In their last conversation the day Crosby died, there were two topics of discussion: “One was talking about the recording truck; we were maybe going to do a live record of the Lobero, and certainly we were gonna multitrack it, so we were just talking about the logistics of that,” Postell says. “And then really the last thing we talked about is, he wanted me to read his treatment for a screenplay he wrote, because I know some people that he wanted to see it, and he wanted to see if I thought it was a great idea. He was all excited about it and sent me the treatment. And that was our conversation.”

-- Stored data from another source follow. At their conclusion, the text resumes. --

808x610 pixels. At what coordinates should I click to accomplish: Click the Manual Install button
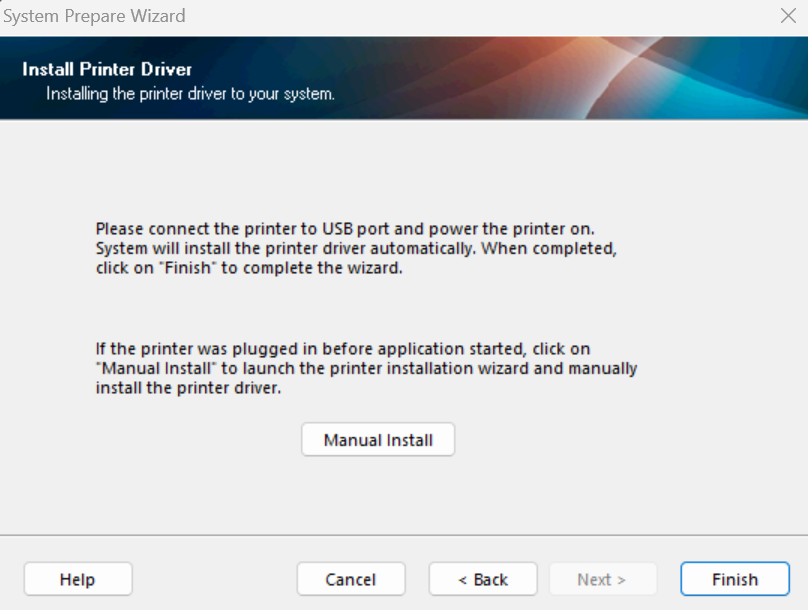pyautogui.click(x=378, y=440)
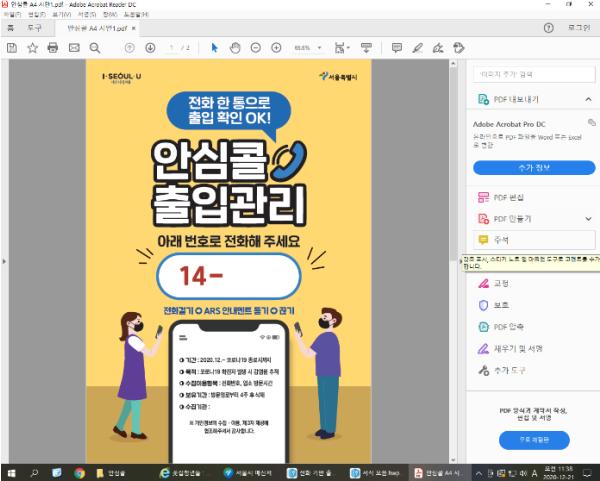600x481 pixels.
Task: Activate the Hand pan tool
Action: coord(236,47)
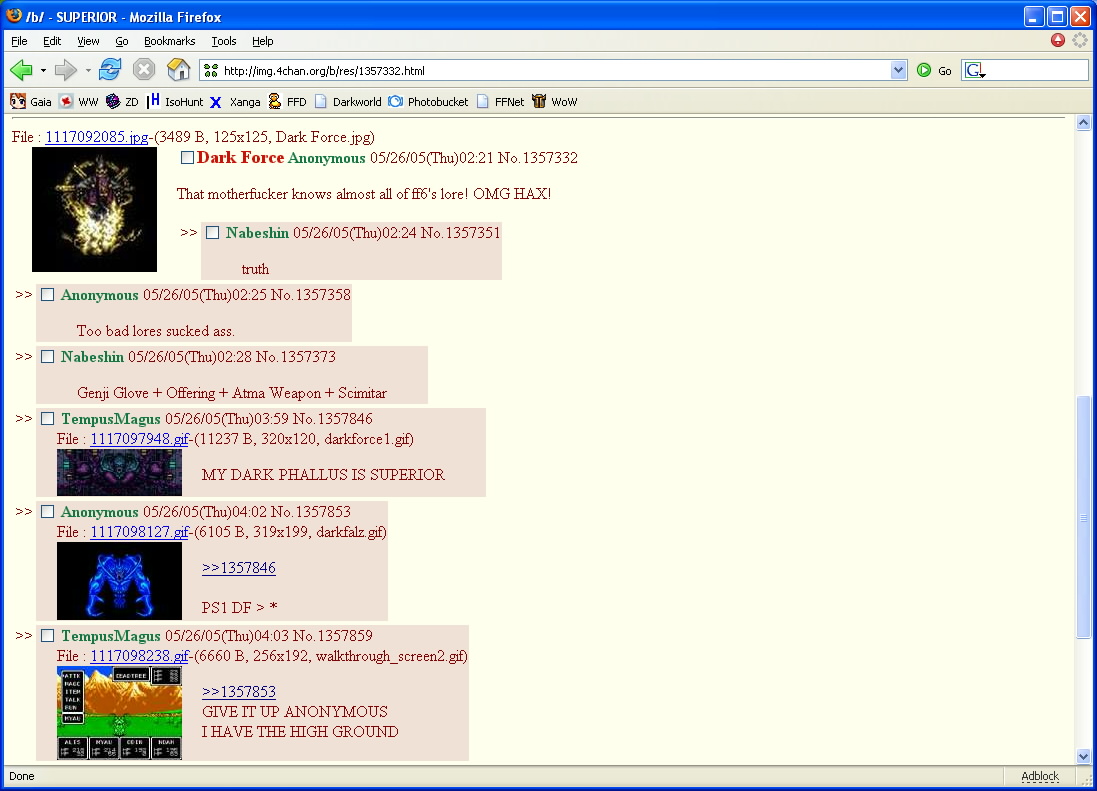Click the Reload page toolbar icon
1097x791 pixels.
pyautogui.click(x=110, y=70)
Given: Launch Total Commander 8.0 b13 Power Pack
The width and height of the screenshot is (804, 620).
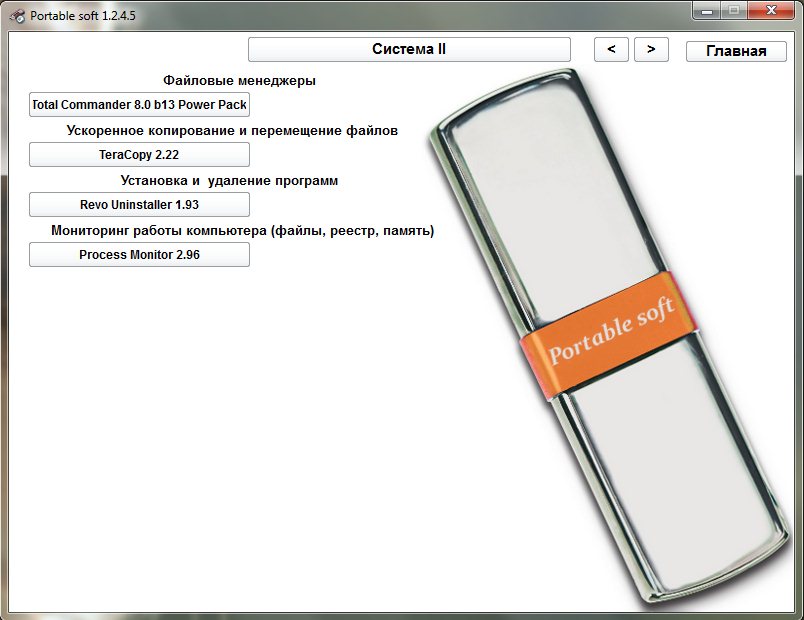Looking at the screenshot, I should coord(139,104).
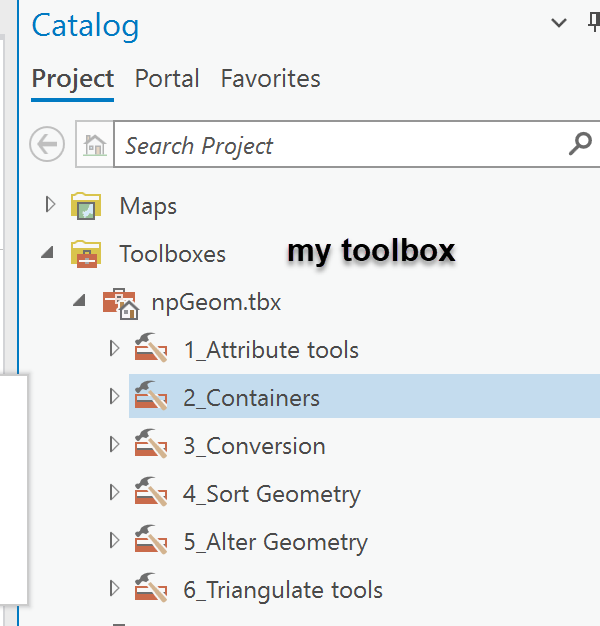Click the 1_Attribute tools toolset icon

click(151, 350)
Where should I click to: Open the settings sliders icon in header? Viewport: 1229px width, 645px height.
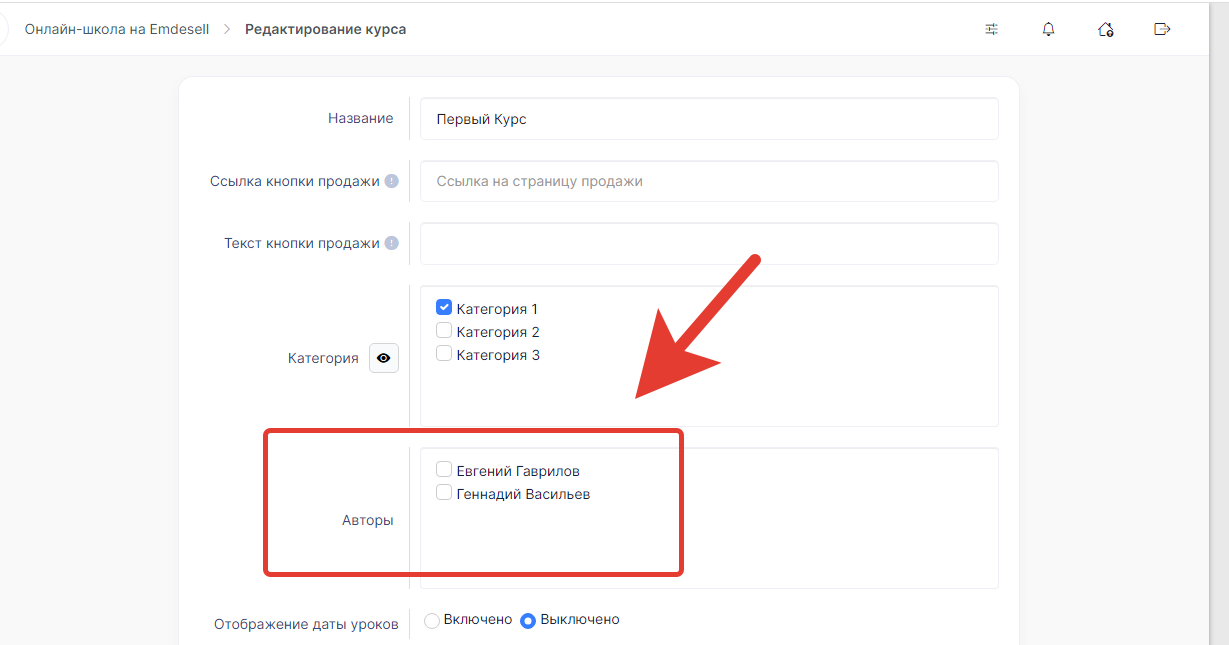pyautogui.click(x=991, y=29)
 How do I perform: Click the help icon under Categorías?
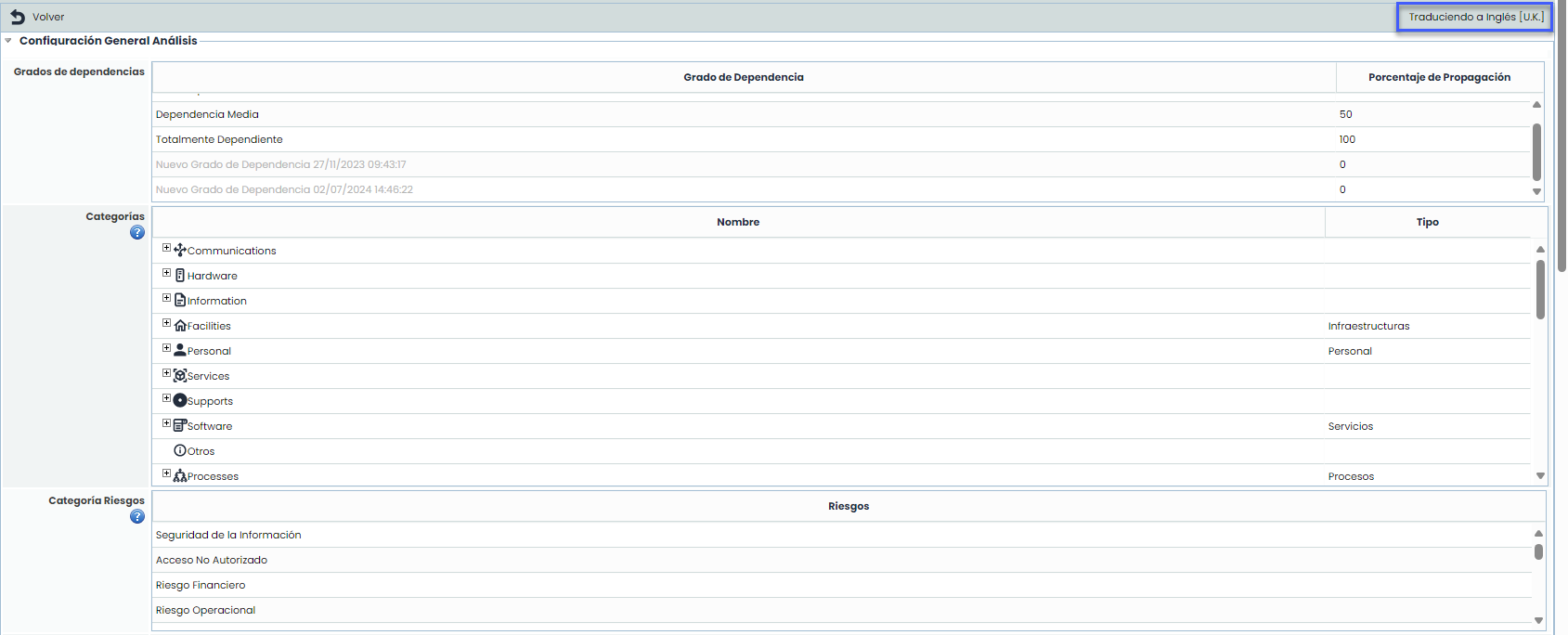[137, 233]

There was one other thing that had come up, too: how to end the Lobero shows. Originally the idea was to cap it off with CSNY’s “Ohio,” but Crosby had brought up a more personal choice. “David had the idea of instead of ending the last encore with a raucous rocker, we should bring it down and play his intimate and beautiful ballad, ‘Anything at All.’ … The last three lines are:
I’ve got time for one more question here
Before I fall, fall
Is there anything at all
“I got through the set, played that song, sang it, got the vocal parts, and the last thing I texted him was: ‘This is perfect. This is a beautiful way to end this night.’ And that was 11 minutes before James texted me that he was gone. So that text was on his phone somewhere. It’s just a poignant thing, and, I mean, the words to that song are pretty prescient. Pretty, you know, like, wow.”
Jarosz will have their harmonies on the new song to remember him by, and eventually, presumably, so will the world. It marks their second recorded performance together, after Crosby asked her to join him on the closing song of the last album released during his lifetime, Joni Mitchell’s “For Free.”
“Talk Till Dawn,” Jarosz says, is “just an absolutely stunningly beautiful song and I was so moved by it. I feel like his voice almost was getting better and better. As time went on, there was just a richness to it, and his vocal performance even on that song has so much youth in it and spirit and honesty.
“I first met him when he came to my show at the Lobero, and he basically started coming out to my shows anytime I was in the area, and then eventually he just started calling me to talk music.” Last year, as the pandemic was abating to allow more in-person connections, she and her partner joined Crosby and his wife for a day at the beach, which she posted photos of on her Facebook account.
“He would tell stories about Steely Dan,” she laughs — one of his musical obsessions — “and he would compliment me greatly on my records and my music. He would always say, ‘I don’t wanna butter your toast… but I’m gonna butter your toast one more time.’ He had called me maybe a couple months ago and said he had plans to try to film a concert retrospective of his career and had wanted me to play on the concert with him, and he wanted to write together.
“I just was always so taken aback by his friendship and kindness and generosity and honesty. I think what a lot of people are saying is, he was just a very refreshing human to be around. And in terms of his generosity to younger musicians, he didn’t have to do that. For myself and for a lot of my peers, he went out of his way to be encouraging to us, and that means the world.
“I think that maybe the hardest part, in a way, is that there was still so much music in him. But that’s also the beautiful thing.”